Mubarak May Have Cancer, Ousted Egyptian Leader's Lawyer Says

June 20, 2011 - 12:30 PM

Mideast Egypt

FILE - In this Nov. 18, 2008 file photo, then Egyptian President Hosni Mubarak speaks after receiving the Jawaharlal Nehru Award for International Understanding in New Delhi, India. Ousted Egyptian President Hosni Mubarak may have cancer, his defense lawyer said Monday, June 20, 2011 citing

CAIRO (AP) — Ousted Egyptian President Hosni Mubarak may have cancer, his defense lawyer said Monday, two months ahead of the former leader's trial for allegedly ordering the killing of anti-government protesters.

Mubarak, who was pushed out of power on Feb. 11 after 18 days of mass demonstrations, has been hospitalized with heart troubles since April in the Red Sea resort of Sharm el-Sheikh. He is scheduled to go on trial Aug. 3 for the deaths of protesters during the uprising against his 29-year rule. If convicted, he could face the death penalty.

The ex-president's lawyer, Farid el-Deeb, said Mubarak underwent "critical surgery" in Heidelberg, Germany, last year to remove his gallbladder and part of his pancreas, which were cancerous.

"There is evidence suggesting that there is a recurrence of cancer and that it has reached the stomach," el-Deeb told The Associated Press. He called Mubarak's condition "horrible," and said the former leader "doesn't eat and he loses consciousness quite often."

He added that the possible recurrence of cancer is a result of Mubarak failing to carry out a medical checkup in Germany, every four months. "This led to complications," he said.

Mubarak's health is a highly politicized issue in Egypt, and his prosecution has been complicated by concerns over his condition.

Prosecutors have questioned Mubarak in the hospital, but an order to transfer him to a Cairo prison during the investigation was overturned on the grounds that prison health facilities were inadequate to treat Mubarak's ailments.

Even the location of the former president's trial remains unclear after a report by a government-appointed panel of physicians determined in May that he is too ill to be held in prison while awaiting trial.

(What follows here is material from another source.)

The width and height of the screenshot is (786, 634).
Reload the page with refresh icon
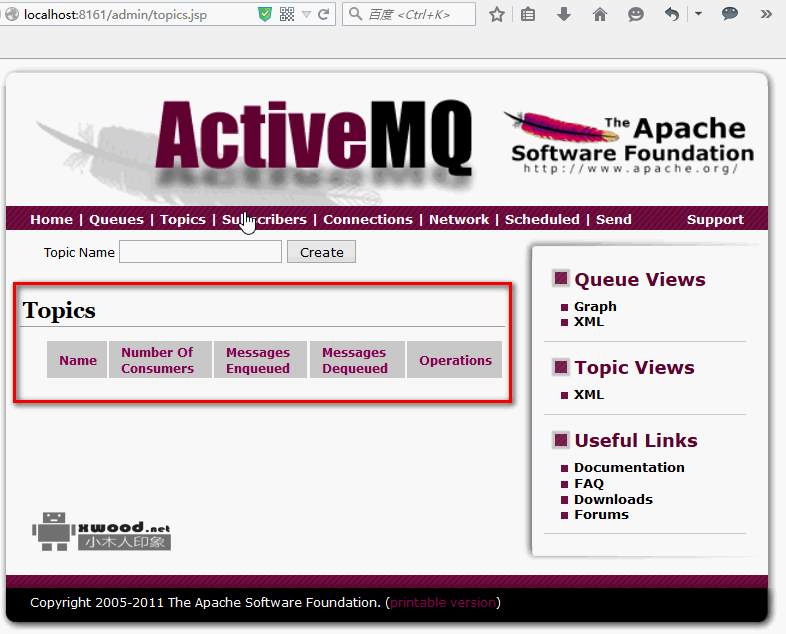pyautogui.click(x=324, y=15)
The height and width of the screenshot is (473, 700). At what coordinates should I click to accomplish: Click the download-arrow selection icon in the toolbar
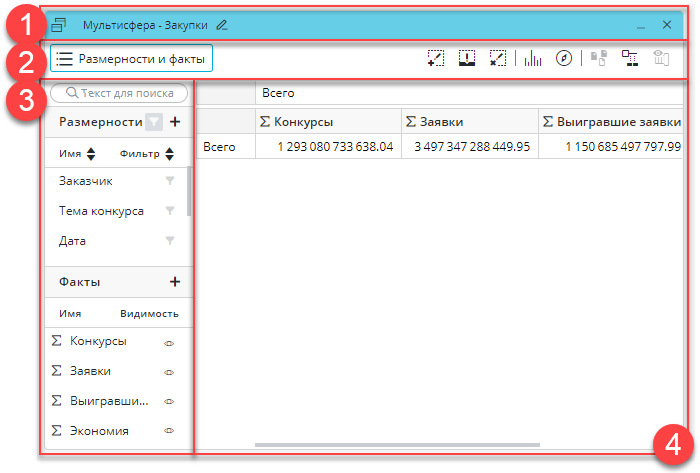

That report stated Mubarak was suffering from heart troubles and confirmed he had "tumors" in his pancreas removed, but it did not specify whether the tumors were malignant. It also said that Mubarak can't leave his bed without assistance.

El-Deeb said he presented a second comprehensive medical report to Egypt's prosecutor general on Thursday showing that Mubarak is suffering from a recurrence of cancer. El-Deeb declined to provide a copy of the report to AP.

Activists pushing for Mubarak to face trial view remarks about his allegedly deteriorating condition as a ruse to sway public opinion and revive calls to grant the ousted president amnesty.

In May, an Egyptian paper ran an unconfirmed report that the Egyptian military rulers were considering granting Mubarak amnesty in return for an apology to the nation for any wrongdoing.

The report sparked a public outcry and a mass protest in Cairo's Tahrir Square — the epicenter of the Egyptian revolution — dubbed the "Friday to Reject the apology." That forced the country's military rulers to issue a denial and distance themselves from Mubarak's trial.

Youth groups have warned that granting Mubarak amnesty would only spark a new revolution.

Mubarak has been charged with conspiring with the former security chief and other senior police officers — already on trial in a criminal court — "to commit premeditated murder, along with attempted murder of those who participated in the peaceful protests around Egypt."

The charges say Mubarak and the other officials were involved in "inciting some policemen and officers to shoot the victims, running some of them over to kill them, and terrorizing others."

At least 846 protesters were killed during the 18-day revolt that ousted Mubarak from power.

Mubarak's sons, Alaa and Gamal, are being held in Cairo's Tora prison while they are investigated on charges ranging from corruption to squandering public funds to ordering the violent suppression of anti-government demonstration.

For years, Mubarak's health was a tightly guarded secret, and each flare-up threw the country into uncertainty because of concerns about a transition of power in Egypt. He had not vice president, and no clear successor.

Following Mubarak's surgery in Germany last year, Egypt's government stressed that doctors removed benign tumors from his gallbladder. Egyptian state TV broadcast also footage of Mubarak speaking to his doctors in an attempt to assure Egyptians that his condition was stable.

The president's health was such a taboo topic that in 2008, the editor in chief of an Egyptian daily was sentenced to two months in prison on charges of insulting Mubarak after he reported about the president's health. Mubarak later pardoned him.